At the beginning of January 1942 the British regarded their repulse at Agedabia as no more than a momentary interruption of their advance on Tripoli. They were busy with plans and the build-up for this operation — which was too aptly named ‘Acrobat’. Before the month ended they had done a string of somersaults, backwards.

On January 5 a convoy of six ships, which had succeeded in slipping through the British naval and air curtain, reached Tripoli with a fresh batch of tanks that brought Rommel’s strength up to just over a hundred. With that aid, and in the light of a report about the weakness of the British advanced forces, he started to plan an immediate counterstroke — keeping his intention secret. He launched it on January 21. On the 23rd the Italian War Minister arrived at his headquarters to raise objections, but by then Rommel’s spearhead had already driven a hundred miles eastward, and the British were moving eastward even faster.

The British advanced force, at the moment when Rommel struck, was formed mainly of a newly arrived armoured division, the 1st, whose armoured brigade (of 150 cruiser tanks) was composed of three converted cavalry regiments — with little experience of armoured operations, and no experience of desert operations. Their handicap was increased because Rommel’s new batch of Panzer III tanks were better armoured (with plates of 50 mm. thickness) than the older ones, while the German anti-tank gunners had been practising a further development of their offensive tactics in combination with their own tanks. This development is described by Heinz Schmidt:

With our twelve anti-tank guns we leap-frogged from one vantage-point to another, while our Panzers, stationary and hull-down, if possible, provided protective fire. Then we would establish ourselves to give them protective fire while they swept on again. The tactics worked well and, despite the liveliness of his fire, the enemy’s tanks were not able to hold up our advance. He steadily sustained losses and had to give ground constantly. We could not help feeling that we were not then up against the tough and experienced opponents who had harried us so hard on the Trigh Capuzzo.†

† Schmidt:
With Rommel in the Desert,
pp. 125-6.

 

Worse still, the three British armoured regiments were brought into action separately.

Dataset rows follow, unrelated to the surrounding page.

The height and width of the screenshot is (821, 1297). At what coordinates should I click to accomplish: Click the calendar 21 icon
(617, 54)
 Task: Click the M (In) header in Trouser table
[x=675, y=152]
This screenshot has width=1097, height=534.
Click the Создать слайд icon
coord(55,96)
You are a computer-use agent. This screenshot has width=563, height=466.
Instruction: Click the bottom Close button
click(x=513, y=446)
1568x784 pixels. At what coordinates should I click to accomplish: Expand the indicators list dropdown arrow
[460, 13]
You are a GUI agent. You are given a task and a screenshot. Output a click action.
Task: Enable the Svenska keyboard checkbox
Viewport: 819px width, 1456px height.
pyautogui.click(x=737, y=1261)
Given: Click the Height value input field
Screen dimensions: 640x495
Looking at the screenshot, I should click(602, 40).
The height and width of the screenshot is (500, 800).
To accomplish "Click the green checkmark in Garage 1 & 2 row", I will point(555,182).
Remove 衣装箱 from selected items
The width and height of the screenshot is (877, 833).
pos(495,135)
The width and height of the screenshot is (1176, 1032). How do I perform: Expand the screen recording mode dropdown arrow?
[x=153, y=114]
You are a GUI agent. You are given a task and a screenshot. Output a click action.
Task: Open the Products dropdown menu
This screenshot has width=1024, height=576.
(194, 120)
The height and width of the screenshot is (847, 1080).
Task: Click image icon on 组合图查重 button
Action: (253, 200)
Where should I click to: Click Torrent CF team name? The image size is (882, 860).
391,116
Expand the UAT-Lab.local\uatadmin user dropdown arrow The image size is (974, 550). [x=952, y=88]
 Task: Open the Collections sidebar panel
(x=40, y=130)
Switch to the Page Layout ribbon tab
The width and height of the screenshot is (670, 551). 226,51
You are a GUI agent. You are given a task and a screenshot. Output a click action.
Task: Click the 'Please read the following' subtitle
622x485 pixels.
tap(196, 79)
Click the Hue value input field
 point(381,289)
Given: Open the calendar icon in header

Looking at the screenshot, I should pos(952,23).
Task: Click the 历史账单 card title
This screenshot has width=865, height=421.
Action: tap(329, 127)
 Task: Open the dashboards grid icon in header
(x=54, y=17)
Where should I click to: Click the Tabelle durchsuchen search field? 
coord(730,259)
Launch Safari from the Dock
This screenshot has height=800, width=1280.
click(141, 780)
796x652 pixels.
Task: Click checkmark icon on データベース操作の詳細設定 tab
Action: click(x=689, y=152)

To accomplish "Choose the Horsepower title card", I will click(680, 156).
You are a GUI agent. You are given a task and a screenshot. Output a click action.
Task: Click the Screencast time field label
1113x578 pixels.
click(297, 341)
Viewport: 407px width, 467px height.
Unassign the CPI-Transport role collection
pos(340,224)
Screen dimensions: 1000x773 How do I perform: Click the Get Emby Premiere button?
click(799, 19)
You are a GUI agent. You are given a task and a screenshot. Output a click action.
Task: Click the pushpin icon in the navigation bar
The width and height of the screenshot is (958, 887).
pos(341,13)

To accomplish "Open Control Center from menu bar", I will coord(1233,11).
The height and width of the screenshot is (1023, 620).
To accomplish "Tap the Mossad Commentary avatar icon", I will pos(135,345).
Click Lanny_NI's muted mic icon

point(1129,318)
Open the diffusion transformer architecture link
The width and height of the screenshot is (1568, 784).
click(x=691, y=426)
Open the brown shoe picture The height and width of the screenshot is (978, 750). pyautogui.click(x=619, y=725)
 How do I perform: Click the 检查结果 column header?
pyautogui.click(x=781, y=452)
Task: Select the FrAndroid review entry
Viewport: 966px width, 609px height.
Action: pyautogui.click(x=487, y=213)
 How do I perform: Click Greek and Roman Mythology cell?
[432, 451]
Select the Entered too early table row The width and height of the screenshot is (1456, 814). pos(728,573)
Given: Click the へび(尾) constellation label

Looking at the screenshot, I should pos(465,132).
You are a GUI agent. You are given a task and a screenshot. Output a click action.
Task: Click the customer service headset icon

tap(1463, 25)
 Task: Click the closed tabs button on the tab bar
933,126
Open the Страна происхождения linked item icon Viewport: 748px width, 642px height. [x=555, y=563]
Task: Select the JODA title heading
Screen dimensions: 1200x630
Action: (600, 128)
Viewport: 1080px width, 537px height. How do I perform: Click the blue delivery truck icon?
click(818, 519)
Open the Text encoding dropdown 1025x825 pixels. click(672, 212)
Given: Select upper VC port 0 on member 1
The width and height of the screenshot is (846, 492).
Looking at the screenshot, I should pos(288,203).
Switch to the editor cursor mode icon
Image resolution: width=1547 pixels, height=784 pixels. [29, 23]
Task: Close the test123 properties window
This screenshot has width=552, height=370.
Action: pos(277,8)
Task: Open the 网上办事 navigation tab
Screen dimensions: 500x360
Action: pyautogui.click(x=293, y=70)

They lost nearly halt their tanks in the first engagements, when the Germans attacked them by surprise near Antelat. Rommel’s advance was then temporarily halted by the intervention of the Italian War Minister, General Cavallero, who refused to allow the Italian Mobile Corps to follow up the Afrika Korps. But the British failed to profit from this pause, and the absence of any strong countermove on their part emboldened Rommel to thrust forward again on the 25th, to Msus, bursting through the line held by the Guards Brigade and the 1st Armoured Division, which fell back northward, away from his line of advance, with its remaining thirty tanks.

Rommel’s deep and threatening thrust to Msus produced a hasty order that the 4th Indian Division at Benghazi was to evacuate this port, now crammed with supplies, and withdraw to the Derna-Mechili line. The withdrawal was countermanded that night, and the preparation of a counter-offensive ordered, following the arrival of Auchinleck, who had flown up from Cairo to see Ritchie at Eighth Army headquarters. But his intervention did not prove so fitting or effective as in November. For it resulted in the British becoming spread out and static in trying to cover the 140 miles stretch between Benghazi and Mechili, while Rommel, from his central position at Msus, was allowed time and freedom to develop his action, as well as a choice of alternative objectives.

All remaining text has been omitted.